Applying Tools for Teaching

The cover of Fred Jones’ book, Tools for Teaching.If you’ve been reading the blog, then you know that I’ve been studying this summer and learning about classroom management. I’ve already had opportunities to apply lessons from First Days of School and Tools for Teaching as you may have seen in my First Day of Camp Script

There are many concrete strategies explained and recommended in Tools for Teaching, but I won’t explain them in full here. Instead, you should really go read the book for yourself. They offer the first chapter for free so you can preview it here.

Strategy One

The first of which I feel like I have always used. The author calls this “working the crowd.” It’s the idea of using movement and proximity to manage the classroom. Students are less likely to misbehave if you are nearby. Moving about the room also allows the teacher to check work while the students are doing the work. I’ve used this technique working as an assistant teacher in a preschool, watching students during my college practicum, and now as kids build with Legos. Walking the room like this makes the next strategy easy to implement.

Strategy Two

This strategy is “praise, prompt, leave” for use during guided practice. Since the campers are guided by the picture instructions of the builds, it’s nearly all guided practice. I include just the praising part of this strategy as I walk so that students know I am there checking their work and available to help, but see they are doing well. When I see a mistake, most students get a simple verbal prompt.
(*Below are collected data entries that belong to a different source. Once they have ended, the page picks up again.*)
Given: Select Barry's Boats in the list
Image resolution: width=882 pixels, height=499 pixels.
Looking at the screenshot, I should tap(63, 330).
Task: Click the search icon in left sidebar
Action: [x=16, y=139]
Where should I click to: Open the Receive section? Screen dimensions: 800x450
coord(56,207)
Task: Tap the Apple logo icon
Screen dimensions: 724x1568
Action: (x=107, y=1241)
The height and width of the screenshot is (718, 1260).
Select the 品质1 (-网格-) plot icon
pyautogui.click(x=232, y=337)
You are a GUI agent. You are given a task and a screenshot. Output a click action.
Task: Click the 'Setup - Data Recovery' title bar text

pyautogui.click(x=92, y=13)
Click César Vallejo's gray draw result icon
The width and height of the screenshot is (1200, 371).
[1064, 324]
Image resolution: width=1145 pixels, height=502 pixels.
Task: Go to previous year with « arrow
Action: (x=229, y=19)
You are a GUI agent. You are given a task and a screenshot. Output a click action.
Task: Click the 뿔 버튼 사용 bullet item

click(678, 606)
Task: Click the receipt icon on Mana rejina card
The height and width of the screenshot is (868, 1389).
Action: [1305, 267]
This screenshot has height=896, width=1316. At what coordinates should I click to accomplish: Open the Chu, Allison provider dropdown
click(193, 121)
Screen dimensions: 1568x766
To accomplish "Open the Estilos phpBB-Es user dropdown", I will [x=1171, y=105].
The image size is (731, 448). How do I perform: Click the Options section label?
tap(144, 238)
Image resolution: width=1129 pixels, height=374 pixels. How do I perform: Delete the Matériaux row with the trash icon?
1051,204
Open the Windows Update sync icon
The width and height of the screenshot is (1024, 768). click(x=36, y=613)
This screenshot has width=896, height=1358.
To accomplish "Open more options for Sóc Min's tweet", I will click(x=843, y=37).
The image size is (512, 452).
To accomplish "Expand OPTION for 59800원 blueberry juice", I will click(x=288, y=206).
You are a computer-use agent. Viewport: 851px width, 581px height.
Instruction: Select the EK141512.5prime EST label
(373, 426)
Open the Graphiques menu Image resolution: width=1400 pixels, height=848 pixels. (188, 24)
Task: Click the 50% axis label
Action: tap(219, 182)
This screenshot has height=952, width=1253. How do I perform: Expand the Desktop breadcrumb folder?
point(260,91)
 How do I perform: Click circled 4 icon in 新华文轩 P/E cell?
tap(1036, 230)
I say what they need to do and move on. Luckily, there are visuals to point to if a student seems especially confused. I do stop my route and help those with raised hands, but I still try to prompt them on what to do next and leave quickly. This works very well when other teachers are around to help. I find that it’s important to know the builds and the instructions so that I can see mistakes, help students find them, and prompt them on what to do next.

Strategy Three

Again, if you’ve been reading my blog, then you’ve also seen me write about and mention “Say, See, Do Teaching.” This is another wonderful strategy from Dr. Fred Jones. It is one that I have included in my script for the first day of camp and that I will be practicing this week. This style of teaching follows with my goal of modeling for my students. I say it; students see me do it; then they do it themselves. Say, See, Do Teaching also focuses on teaching one step at a time. This avoids forgetfulness, cognitive overload, and the endless questions of “what do I do next?” I’ll let you know soon how applying this strategy goes.